3.9 Glossary of Terms
- Categorical Data: Another term for qualitative data, representing characteristics or categories.
- Continuous Data: A type of quantitative data that can take any value within a range, including decimals and fractions.
- Data Frame: A two-dimensional structure where each column can contain different types of data, commonly used for storing datasets.
- Discrete Data: A type of quantitative data that consists of distinct, separate values, typically representing counts.
- Factor: A special type of vector used for storing categorical data, often used in statistical modeling to handle ordinal data.
- List: A flexible data structure in R that can contain elements of different types, including vectors, matrices, data frames, and other lists.

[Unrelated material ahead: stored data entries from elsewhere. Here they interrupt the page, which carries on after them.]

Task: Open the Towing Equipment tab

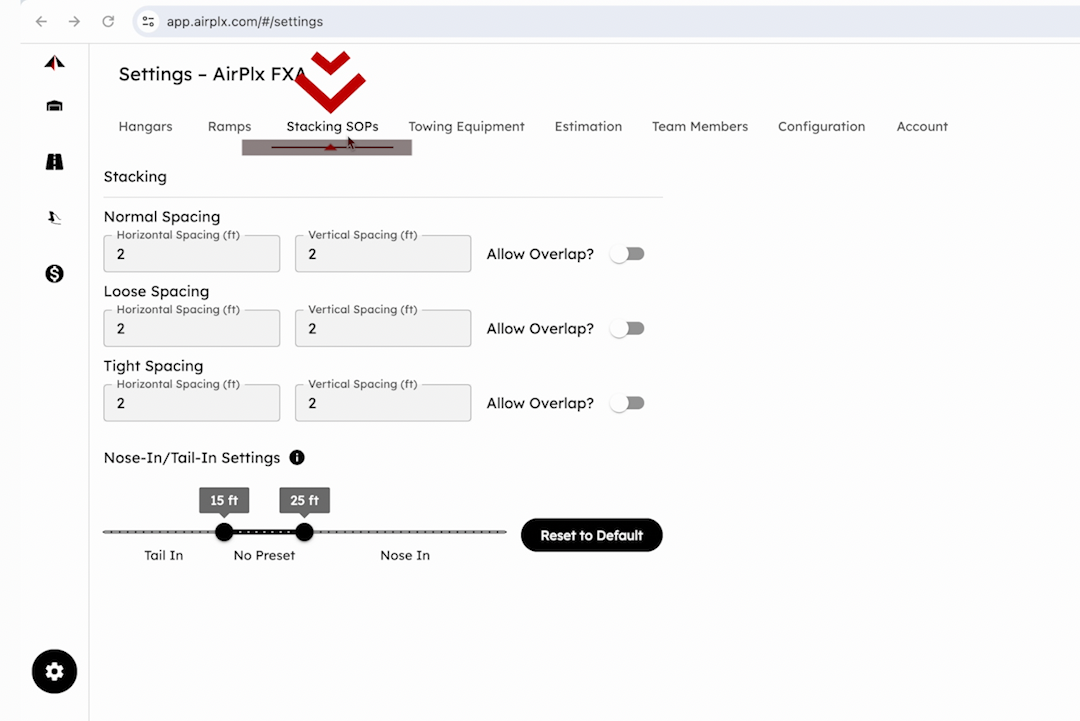Action: pyautogui.click(x=466, y=127)
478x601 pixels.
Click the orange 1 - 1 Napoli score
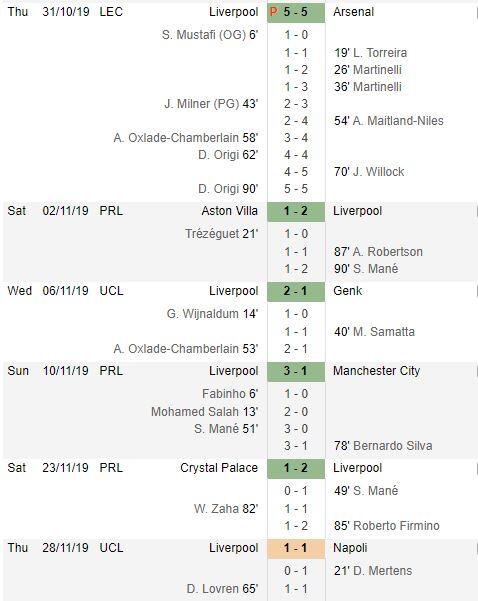pyautogui.click(x=296, y=548)
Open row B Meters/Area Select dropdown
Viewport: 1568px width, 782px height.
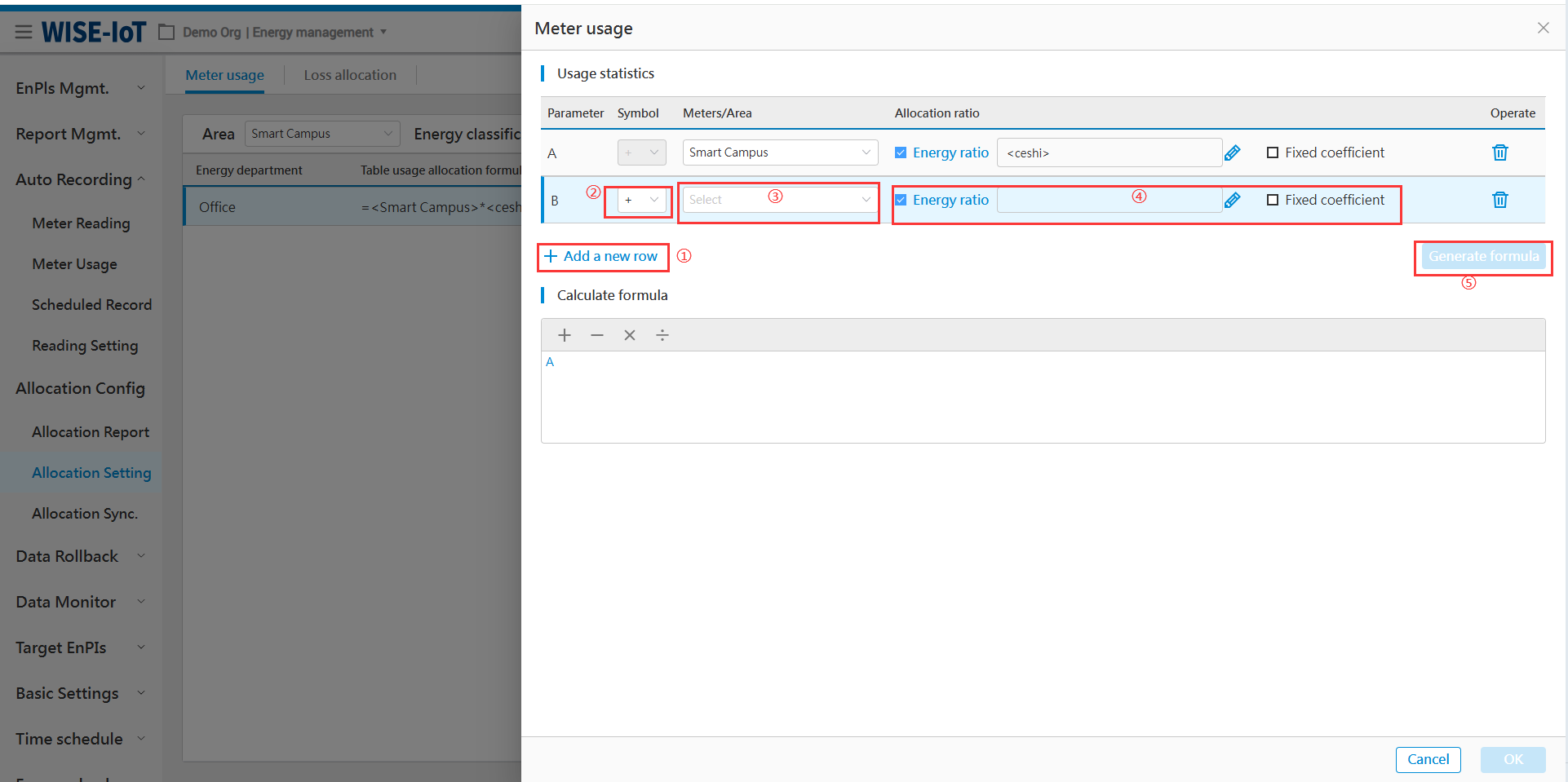point(779,200)
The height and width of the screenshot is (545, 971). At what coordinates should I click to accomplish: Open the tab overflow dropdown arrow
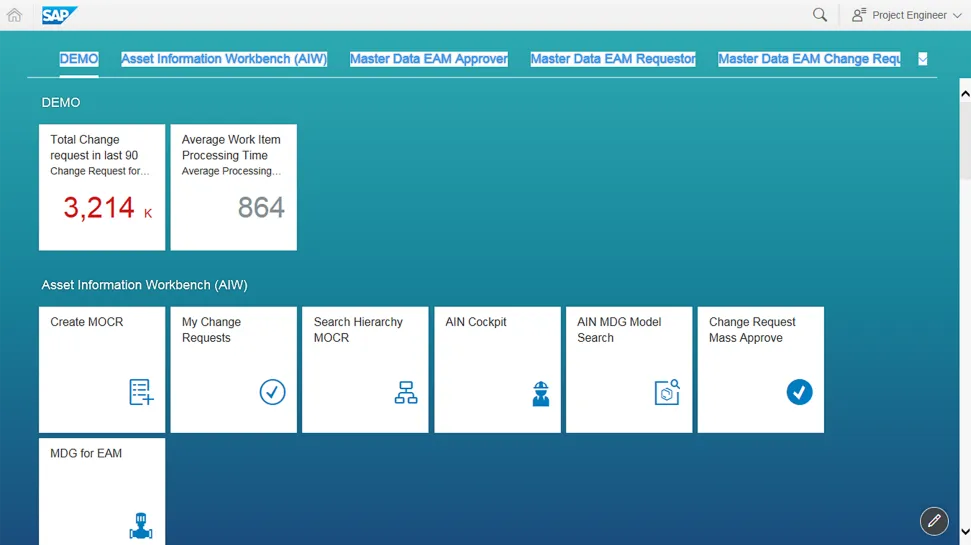[922, 59]
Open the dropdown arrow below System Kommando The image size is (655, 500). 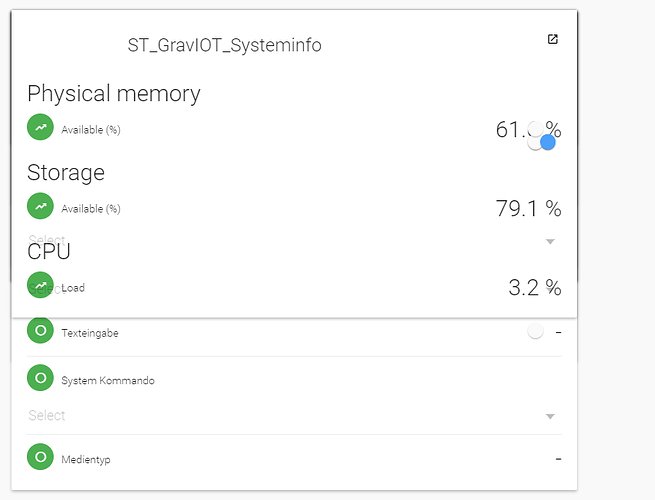click(550, 416)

- Matrix: A two-dimensional array that holds data of the same type, useful for mathematical operations.
- Nominal Data: A type of qualitative data with categories that have no inherent order or ranking.
- Ordinal Data: A type of qualitative data with categories that have a meaningful order but undefined intervals between them.
- Qualitative Data: Categorical data that represents characteristics or categories rather than numerical values.
- Quantitative Data: Numerical data that can be measured and analyzed mathematically.
- Vector: A one-dimensional array that holds data of a single type.